After meeting the two owners during the walk through, I must say they were nice people. They brought coffee and doughnuts for everyone at the closing. In retrospect, it's my belief that they had to sell the house out of necessity and had experienced bouts of cold feet. I'd like to think that once they met Tanya, Kyle, Jackie, and I; they knew their home would be in good hands. Even still, they waited a full two months to vacate. We missed Thanksgiving, but were in by Christmas 2000.

*in 2006, our home has doubled in value.

My first house

Back in 1992, I decided to buy a home in Central Islip and went to NatWest for a loan. Everything was looking good until Mike Mendocino, the real estate agent, asked me what I knew about Taylor Rental of Waterbury Connecticut.

The year was 1984 and I was moving from Long Island to Connecticut. I rented a truck from Taylor Rental to move possessions northward. Pulling in front of the house, I bumped into an over head limb. I climbed up to take a look at the damage. A small dent and cracked lamp was all I could see. The inspector confirmed these findings upon return of the vehicle when I signed papers indicating my return of the vehicle. The damage estimate was left blank. Now this truck had been in service since the 1950's and had scratches and dents all over the place. I assumed this repair would be calculated in tandem with the worth of the vehicle, just another wound in this grizzled veteran of the fleet. I was unaware that no matter how much insurance you take out on a moving van, overhead damage is not covered.

A month letter, I receive a bill in the mail for $748.50. I called Taylor Rental and demanded an explanation."The truck was badly damaged and we had to replace the roof," the office manager declared. I went down to view the truck firsthand. I was shocked. It looked new.
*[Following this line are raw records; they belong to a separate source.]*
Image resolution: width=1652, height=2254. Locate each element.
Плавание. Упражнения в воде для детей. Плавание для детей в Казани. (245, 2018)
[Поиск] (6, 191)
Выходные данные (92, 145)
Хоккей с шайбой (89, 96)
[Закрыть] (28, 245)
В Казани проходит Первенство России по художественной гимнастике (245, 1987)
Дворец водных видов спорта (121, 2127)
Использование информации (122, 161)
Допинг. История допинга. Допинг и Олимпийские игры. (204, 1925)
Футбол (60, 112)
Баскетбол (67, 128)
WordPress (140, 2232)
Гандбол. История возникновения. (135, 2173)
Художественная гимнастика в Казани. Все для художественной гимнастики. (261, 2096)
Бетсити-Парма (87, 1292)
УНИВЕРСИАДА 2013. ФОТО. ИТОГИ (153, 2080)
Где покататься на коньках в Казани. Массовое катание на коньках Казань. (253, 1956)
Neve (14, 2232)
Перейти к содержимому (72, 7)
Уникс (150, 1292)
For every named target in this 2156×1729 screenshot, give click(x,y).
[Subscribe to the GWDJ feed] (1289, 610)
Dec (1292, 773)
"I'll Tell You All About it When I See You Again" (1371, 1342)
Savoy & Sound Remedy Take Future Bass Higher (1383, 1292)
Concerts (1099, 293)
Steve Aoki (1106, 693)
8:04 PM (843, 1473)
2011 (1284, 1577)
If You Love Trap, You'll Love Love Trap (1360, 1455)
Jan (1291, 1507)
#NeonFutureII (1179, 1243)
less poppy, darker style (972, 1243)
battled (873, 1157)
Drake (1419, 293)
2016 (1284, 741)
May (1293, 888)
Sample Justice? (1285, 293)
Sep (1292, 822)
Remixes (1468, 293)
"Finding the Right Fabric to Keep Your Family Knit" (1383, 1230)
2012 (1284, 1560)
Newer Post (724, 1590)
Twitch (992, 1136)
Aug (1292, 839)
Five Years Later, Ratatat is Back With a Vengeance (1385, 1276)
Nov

Fresh paint and shiny bolts - the entire truck was overhauled. I went into the office and told them I was not paying this invoice. "We'll just see you in court, Mr. Kratoville" was the last I heard from them. Oddly, I kept all the paperwork.

Now, just under ten years later, with everything set to go on a new home - there is a $748.50 delinquency on my credit report. I called Taylor Rental and played dumb. The new office manager faxed me the papers I had signed, only now with the $748 amount for damages filled in. I took that and my original copy that I had saved, to NatWest and divulged the entire story. They were unmoved. I was stunned, but not ready to give in.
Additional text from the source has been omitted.